029.力の謎
「ストップストップぅぅぅぅぅぅぅうう!!!!!」
大慌てで立ち上がって逃げ腰になりながら止めに入る大吉さん。
「ははははあああああぃいいいい!!!」
あまりの光の強さに、驚きすぎて呆然としてしまっていた私は座ったまま急いで念じる。
「治おさまれ力よっ!!」
いやもう声に出ていた。
言葉に反応するように光はすぐに治り、何もなかったかのように手の上にあるアーティファクト。
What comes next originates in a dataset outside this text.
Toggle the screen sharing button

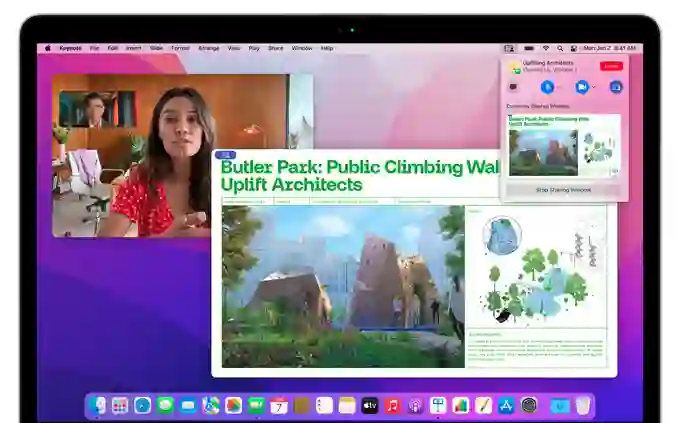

そっとカウンターに置いて、肩で息をしながら声を絞り出す。
「・・・ぃや〜びっくりしたぁ・・・
めちゃくちゃ強い力秘めてませんか?!
コレ!!!」
冷や汗が吹き出した!
爆発とかは流石にしないんだろうけど・・・!!
「こんな強い光、俺も初めてだぞ!!?」
「あのまま力使ってたらどうなってたんですか?!!!」
「わからん!!」
そう言って隣に座り直して腕を組んで考えだす。
しかしなんで・・・?!
「発動条件は他にあるみたいだな・・・
そちらの世界からやってきた者に反応するのか?」
「それだと大吉さんで反応するのおかしいですよ。」
「だよなぁ・・・・・・」
2人の共通点から考えると───
「もしかして!!
これか!!!?」
そう言ってネックレス につけてる踊る棒人間の指輪を出す。
「!!!」
わたしは指輪をはめたまま。
すぐにその力を使うことができる状態。
「俺は指輪をはめてなかったから反応こそすれど、力としては顕現しなかったてことか・・・・・・?」
うーむと指輪を見ながらそう言う。
「その可能性大ですね・・・
他にもこういったアーティファクトってあるんですか?」
ちょいちょい、とそれを触りながら聞いてみる。
「こういった・・・?」
「何かと一緒の時にだけ使用できる、とか。
何かと一緒に使ったら違う効果の力を発揮する、とか。」
「それはとても無理な話だな。
今朝も言ったが、アーティファクトは通常
同時使用により壊れてしまう。
修復はできても力は弱くなる、というのが通説。そしてタブーとされてるはずだ。」
「試されてもこなかったということですね・・・」
それはそうか、貴重なアーティファクトを破壊するような実験はされてこなかったはず。
「でもそうするとこれが初の事例で実物ということになりますよね・・・」
「もしそれが事実で研究機関の手に渡ったら大発見だな・・・・・・。」
哀愁を帯びた表情をする大吉さん。
ぅん、なんとなくわかってた・・・・・・
大吉さんはクゥさんのことを尊敬とかしながら好きっていう感情も少なからずあるのだろう・・・と思う・・・・・・
「それのデザイン画があるって言ってたですよね?
見せてもらってもいいですか?」
クゥさんのSNS上での人柄、と大吉さんから聞く話に大差はなさそうで。そしたら、一度良く知り合った人には情も厚く、気にかけているに違いない。
大吉さんだけに使用できるようなアーティファクトを作っていてもおかしくはないと思った。